- WHAT NEEDS TO BE DONE
Reproduce every one of the lines below verbatim.

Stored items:
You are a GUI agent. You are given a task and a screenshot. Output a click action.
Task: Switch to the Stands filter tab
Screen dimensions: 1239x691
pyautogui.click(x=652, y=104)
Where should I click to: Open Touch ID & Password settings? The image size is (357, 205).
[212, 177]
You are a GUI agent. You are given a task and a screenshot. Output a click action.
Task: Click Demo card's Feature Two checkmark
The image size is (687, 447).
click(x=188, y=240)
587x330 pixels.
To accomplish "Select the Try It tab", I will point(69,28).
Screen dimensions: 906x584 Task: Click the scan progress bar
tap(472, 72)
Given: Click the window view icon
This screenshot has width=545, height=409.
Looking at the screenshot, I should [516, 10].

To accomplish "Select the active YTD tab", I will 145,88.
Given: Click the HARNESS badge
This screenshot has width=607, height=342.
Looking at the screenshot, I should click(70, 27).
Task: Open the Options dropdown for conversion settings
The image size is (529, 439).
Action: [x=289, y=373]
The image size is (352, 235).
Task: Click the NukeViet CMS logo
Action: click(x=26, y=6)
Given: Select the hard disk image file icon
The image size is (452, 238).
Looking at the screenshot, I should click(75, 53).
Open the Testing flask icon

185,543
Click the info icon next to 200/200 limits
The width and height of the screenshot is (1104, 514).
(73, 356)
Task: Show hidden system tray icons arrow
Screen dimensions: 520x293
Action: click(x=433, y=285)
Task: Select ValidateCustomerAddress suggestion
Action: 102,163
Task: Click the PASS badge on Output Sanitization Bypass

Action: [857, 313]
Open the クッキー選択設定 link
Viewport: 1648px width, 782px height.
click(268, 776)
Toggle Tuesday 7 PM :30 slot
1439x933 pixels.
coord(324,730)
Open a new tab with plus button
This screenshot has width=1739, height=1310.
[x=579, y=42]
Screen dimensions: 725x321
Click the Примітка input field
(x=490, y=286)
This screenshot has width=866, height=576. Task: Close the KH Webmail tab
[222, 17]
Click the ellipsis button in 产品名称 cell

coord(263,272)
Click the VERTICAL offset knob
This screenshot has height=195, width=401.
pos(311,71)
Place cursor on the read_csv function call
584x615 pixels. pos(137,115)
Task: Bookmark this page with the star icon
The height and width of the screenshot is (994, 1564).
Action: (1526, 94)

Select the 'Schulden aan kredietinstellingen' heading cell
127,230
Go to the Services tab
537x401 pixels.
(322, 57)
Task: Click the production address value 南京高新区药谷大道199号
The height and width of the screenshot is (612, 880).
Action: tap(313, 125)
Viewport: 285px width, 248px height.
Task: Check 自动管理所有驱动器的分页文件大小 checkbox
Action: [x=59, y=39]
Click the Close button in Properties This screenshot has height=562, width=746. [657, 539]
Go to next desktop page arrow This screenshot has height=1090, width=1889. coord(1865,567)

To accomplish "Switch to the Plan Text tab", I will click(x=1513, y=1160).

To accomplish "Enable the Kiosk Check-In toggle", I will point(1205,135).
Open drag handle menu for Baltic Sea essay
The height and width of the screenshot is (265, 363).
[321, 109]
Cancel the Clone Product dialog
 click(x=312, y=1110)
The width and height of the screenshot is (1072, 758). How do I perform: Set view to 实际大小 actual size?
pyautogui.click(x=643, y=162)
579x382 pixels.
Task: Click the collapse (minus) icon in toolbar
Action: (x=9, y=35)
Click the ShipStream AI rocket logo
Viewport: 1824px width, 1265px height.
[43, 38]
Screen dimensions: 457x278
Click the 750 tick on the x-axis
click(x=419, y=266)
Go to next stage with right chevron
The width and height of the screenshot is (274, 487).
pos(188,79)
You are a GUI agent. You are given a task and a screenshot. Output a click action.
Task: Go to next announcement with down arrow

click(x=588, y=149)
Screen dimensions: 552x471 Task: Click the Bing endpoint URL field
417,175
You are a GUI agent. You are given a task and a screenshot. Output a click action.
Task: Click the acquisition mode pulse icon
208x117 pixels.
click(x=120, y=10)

- TASK OUTPUT
You are a GUI agent. You are given a task and a screenshot. Output a click action.
Task: Switch to the Stands filter tab
Screen dimensions: 1239x691
pyautogui.click(x=652, y=104)
Where should I click to: Open Touch ID & Password settings? The image size is (357, 205).
[212, 177]
You are a GUI agent. You are given a task and a screenshot. Output a click action.
Task: Click Demo card's Feature Two checkmark
The image size is (687, 447).
click(x=188, y=240)
587x330 pixels.
To accomplish "Select the Try It tab", I will point(69,28).
Screen dimensions: 906x584 Task: Click the scan progress bar
tap(472, 72)
Given: Click the window view icon
This screenshot has width=545, height=409.
Looking at the screenshot, I should [516, 10].

To accomplish "Select the active YTD tab", I will 145,88.
Given: Click the HARNESS badge
This screenshot has width=607, height=342.
Looking at the screenshot, I should click(70, 27).
Task: Open the Options dropdown for conversion settings
The image size is (529, 439).
Action: [x=289, y=373]
The image size is (352, 235).
Task: Click the NukeViet CMS logo
Action: click(x=26, y=6)
Given: Select the hard disk image file icon
The image size is (452, 238).
Looking at the screenshot, I should click(75, 53).
Open the Testing flask icon

185,543
Click the info icon next to 200/200 limits
The width and height of the screenshot is (1104, 514).
(73, 356)
Task: Show hidden system tray icons arrow
Screen dimensions: 520x293
Action: click(x=433, y=285)
Task: Select ValidateCustomerAddress suggestion
Action: 102,163
Task: Click the PASS badge on Output Sanitization Bypass

Action: [857, 313]
Open the クッキー選択設定 link
Viewport: 1648px width, 782px height.
click(268, 776)
Toggle Tuesday 7 PM :30 slot
1439x933 pixels.
coord(324,730)
Open a new tab with plus button
This screenshot has width=1739, height=1310.
[x=579, y=42]
Screen dimensions: 725x321
Click the Примітка input field
(x=490, y=286)
This screenshot has width=866, height=576. Task: Close the KH Webmail tab
[222, 17]
Click the ellipsis button in 产品名称 cell

coord(263,272)
Click the VERTICAL offset knob
This screenshot has height=195, width=401.
pos(311,71)
Place cursor on the read_csv function call
584x615 pixels. pos(137,115)
Task: Bookmark this page with the star icon
The height and width of the screenshot is (994, 1564).
Action: (1526, 94)

Select the 'Schulden aan kredietinstellingen' heading cell
127,230
Go to the Services tab
537x401 pixels.
(322, 57)
Task: Click the production address value 南京高新区药谷大道199号
The height and width of the screenshot is (612, 880).
Action: tap(313, 125)
Viewport: 285px width, 248px height.
Task: Check 自动管理所有驱动器的分页文件大小 checkbox
Action: [x=59, y=39]
Click the Close button in Properties This screenshot has height=562, width=746. [657, 539]
Go to next desktop page arrow This screenshot has height=1090, width=1889. coord(1865,567)

To accomplish "Switch to the Plan Text tab", I will click(x=1513, y=1160).

To accomplish "Enable the Kiosk Check-In toggle", I will point(1205,135).
Open drag handle menu for Baltic Sea essay
The height and width of the screenshot is (265, 363).
[321, 109]
Cancel the Clone Product dialog
 click(x=312, y=1110)
The width and height of the screenshot is (1072, 758). How do I perform: Set view to 实际大小 actual size?
pyautogui.click(x=643, y=162)
579x382 pixels.
Task: Click the collapse (minus) icon in toolbar
Action: (x=9, y=35)
Click the ShipStream AI rocket logo
Viewport: 1824px width, 1265px height.
[43, 38]
Screen dimensions: 457x278
Click the 750 tick on the x-axis
click(x=419, y=266)
Go to next stage with right chevron
The width and height of the screenshot is (274, 487).
pos(188,79)
You are a GUI agent. You are given a task and a screenshot. Output a click action.
Task: Go to next announcement with down arrow

click(x=588, y=149)
Screen dimensions: 552x471 Task: Click the Bing endpoint URL field
417,175
You are a GUI agent. You are given a task and a screenshot. Output a click action.
Task: Click the acquisition mode pulse icon
208x117 pixels.
click(x=120, y=10)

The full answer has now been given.